Moi moi, hier kommt mein Reisebericht aus Haapajärvi, einer 'kleinen Stadt' mit etwa 7'400 Einwohnern (nicht weit entfernt von Ylivieska).

 

Mein erster Gastfamilienwechsel verlief äusserst reibungslos, logisch, denn ich wurde von meiner ersten Hostmam Päivi zu Tiina und Hannu Pietikäinen und ihren Kindern Otto (12), Vilho (10), Iita (8), Elo (6), Tenho (4) und Hilma (2) gefahren. Sofort fuehlte ich mich zuhause bei ihnen, denn diese Kinder hier sind gar nicht etwa scheu, im GEGENTEIL. Schon am meinem zweiten Tag bei ihnen spielten sie mit mir, als ob das ganz alltäglich wäre, sie sprechen die ganze Zeit Finnisch mit mir, obwohl ich nur einen sehr kleinen Teil verstehe, ach ja, und sie kitzeln mich äusserst gern zu dritt, bis ich schliesslich in meine Wohnung hoch fliehe. - Wohnung genau, mit drei Betten, einem eigenen Bad, einer kleinen Kueche, denn ihr Haus besteht aus zwei ziemlich geräumigen Wohnungen. In der Wohnung im ersten Stock lebten bis im letzten Herbst die Eltern von Hannu, jetzt sind sie in einem Haus im Haapajärvi Zentrum zuhause. Zu Beginn fuehlte ich mich, alleine im oberen Stock, schon ein wenig isoliert, aber bald genoss ich diese Rueckzugsmöglichkeit (nicht zuletzt damit ich all meine Erlebnisse und Gedanken zu Papier bringen kann...).

 

Pietikäinens haben 48 Milchkuehe (zurzeit gerade nur 46) und ungefähr ebensoviele Heifars, also Jungkuehe (1-2-jährig), sowie einen stattlichen Bullen. Der Kuhstall ist etwa zwei bis drei Kilometer vom Wohnhaus entfernt; bei letzterem sind die zwei alten Hunde Pepsi und Raiku in ihren Hundehuetten untergebracht, angekettet, und Piko, 3-jährige Huendin der Rasse Sao Miguel Fila, ist immer in der Nähe, wenn jemand draussen etwas werkt. Das tun Otto und Vilho am liebsten, sie konstruieren neue Fahrräder, versagen lange Latten (zu Brennholz), bauen sonstige Dinge. Traktore sind ihre Leidenschaft, während Iita eher ein Pferdefan ist ;)

Aufgaben
• A. Beantworte die folgenden Fragen zum Reisebericht aus Haapajärvi:
(i) Wie viele Einwohner hat Haapajärvi laut dem Reisebericht ungefähr?
(ii) Wo wohnen die Eltern von Hannu heute?
(iii) Wie heißt die dreijährige Hündin der Rasse Sao Miguel Fila?
• B. Schreibe den Reisebericht aus Haapajärvi im gleichen Stil weiter, beginnend nach dem letzten Satz.

Material
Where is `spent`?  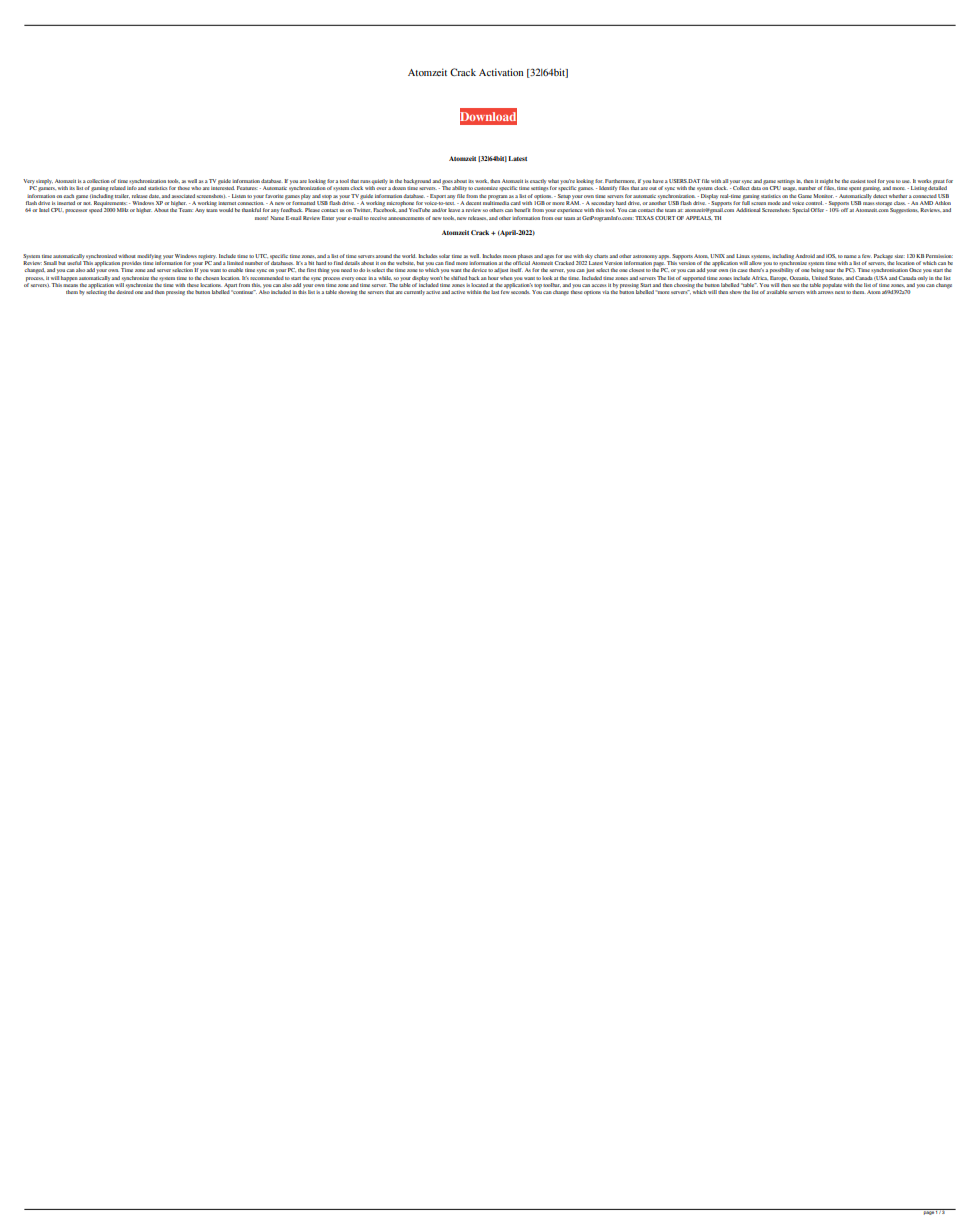 spent is located at coordinates (855, 189).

Antworten
• A.
(i) Etwa 7'400 Einwohner.
(ii) In einem Haus im Zentrum von Haapajärvi.
(iii) Piko.

• B.
 

Die Arbeitszeiten im Kuhstall sind von etwa 5.30-9.00 (Melken so frueh wie möglich) und 15.30-19.00 (Melken um 17.00); danach richten sich die Mahlzeiten der Familie: Fruehstueck um 9.00, ueber den Mittag etwas kleines, Obst, grosse Mahlzeit um 15.00, und schliesslich am Abend um etwa 20.00 nochmal etwas kleines. Zum Fruehstueck kocht Otto immer Porridge (Haferbrei), den habe ich mittlerweile richtig gerne ;)

 

Am Abend des 8.7., dem Freitag, als ich zu Pietikäinens kam, erlebte ich mit den Kindern gleich als erstes eine herrliche Wasserschlacht am nur wenige Schritte entfernten Sandstrand am Ufer des Varisjärvi (durch den uebrigens der Kalajoki fliesst), danach gingen wir per Auto zur Insel Isosaari, wo wir zusammen mit einer Gruppe Leute eine Fuehrung bekamen (war auch fuer mich interessant, da die Info-Schilder jeweils eine englische Uebersetzung beinhalteten).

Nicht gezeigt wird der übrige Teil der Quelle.